▶ **Work task**
Repeat word for word, please, only the lines from the one that includes "Task: Click the Branch selection field" through the final line of the data.

[Data entries]
=== Section Start ===
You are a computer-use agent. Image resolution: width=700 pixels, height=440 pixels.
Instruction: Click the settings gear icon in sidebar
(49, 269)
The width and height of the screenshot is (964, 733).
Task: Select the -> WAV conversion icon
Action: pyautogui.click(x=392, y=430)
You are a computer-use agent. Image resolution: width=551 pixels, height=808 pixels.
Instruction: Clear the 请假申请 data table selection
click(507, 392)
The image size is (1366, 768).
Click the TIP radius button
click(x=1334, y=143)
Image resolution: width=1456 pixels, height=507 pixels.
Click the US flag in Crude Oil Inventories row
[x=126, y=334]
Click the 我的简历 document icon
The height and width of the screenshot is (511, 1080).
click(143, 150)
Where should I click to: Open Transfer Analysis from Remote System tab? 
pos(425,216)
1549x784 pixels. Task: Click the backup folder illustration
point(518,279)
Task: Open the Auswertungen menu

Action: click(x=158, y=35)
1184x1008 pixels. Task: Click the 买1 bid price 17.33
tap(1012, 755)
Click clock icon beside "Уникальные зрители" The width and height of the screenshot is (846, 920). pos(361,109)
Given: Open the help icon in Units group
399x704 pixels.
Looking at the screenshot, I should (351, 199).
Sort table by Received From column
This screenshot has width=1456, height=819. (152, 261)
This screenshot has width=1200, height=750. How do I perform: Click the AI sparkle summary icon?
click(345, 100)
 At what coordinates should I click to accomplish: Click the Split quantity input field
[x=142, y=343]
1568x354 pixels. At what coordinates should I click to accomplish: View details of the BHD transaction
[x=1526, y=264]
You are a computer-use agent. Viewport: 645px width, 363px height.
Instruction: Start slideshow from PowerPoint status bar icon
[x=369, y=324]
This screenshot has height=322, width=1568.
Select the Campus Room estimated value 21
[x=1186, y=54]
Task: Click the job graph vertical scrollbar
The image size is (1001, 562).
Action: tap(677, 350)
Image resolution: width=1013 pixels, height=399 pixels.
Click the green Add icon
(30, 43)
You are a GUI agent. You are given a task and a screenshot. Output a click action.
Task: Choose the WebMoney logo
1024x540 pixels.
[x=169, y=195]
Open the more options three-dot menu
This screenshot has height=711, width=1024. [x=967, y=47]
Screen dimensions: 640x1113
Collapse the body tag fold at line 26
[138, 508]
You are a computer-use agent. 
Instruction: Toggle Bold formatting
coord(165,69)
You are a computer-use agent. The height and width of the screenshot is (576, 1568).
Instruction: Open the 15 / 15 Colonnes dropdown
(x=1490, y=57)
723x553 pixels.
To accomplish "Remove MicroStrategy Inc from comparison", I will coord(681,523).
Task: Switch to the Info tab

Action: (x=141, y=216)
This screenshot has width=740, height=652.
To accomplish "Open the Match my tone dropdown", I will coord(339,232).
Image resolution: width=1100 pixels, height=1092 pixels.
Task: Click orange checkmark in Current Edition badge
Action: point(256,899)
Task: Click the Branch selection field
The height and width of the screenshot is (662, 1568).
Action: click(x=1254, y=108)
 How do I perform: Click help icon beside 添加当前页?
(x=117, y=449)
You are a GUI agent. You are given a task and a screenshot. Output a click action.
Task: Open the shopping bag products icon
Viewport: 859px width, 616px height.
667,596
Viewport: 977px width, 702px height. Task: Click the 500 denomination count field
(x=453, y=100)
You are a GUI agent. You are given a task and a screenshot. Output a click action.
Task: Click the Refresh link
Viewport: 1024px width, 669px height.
=== Section End ===
▶ **Response**
Task: Click the Branch selection field
The height and width of the screenshot is (662, 1568).
Action: click(x=1254, y=108)
 How do I perform: Click help icon beside 添加当前页?
(x=117, y=449)
You are a GUI agent. You are given a task and a screenshot. Output a click action.
Task: Open the shopping bag products icon
Viewport: 859px width, 616px height.
667,596
Viewport: 977px width, 702px height. Task: Click the 500 denomination count field
(x=453, y=100)
You are a GUI agent. You are given a task and a screenshot. Output a click action.
Task: Click the Refresh link
Viewport: 1024px width, 669px height.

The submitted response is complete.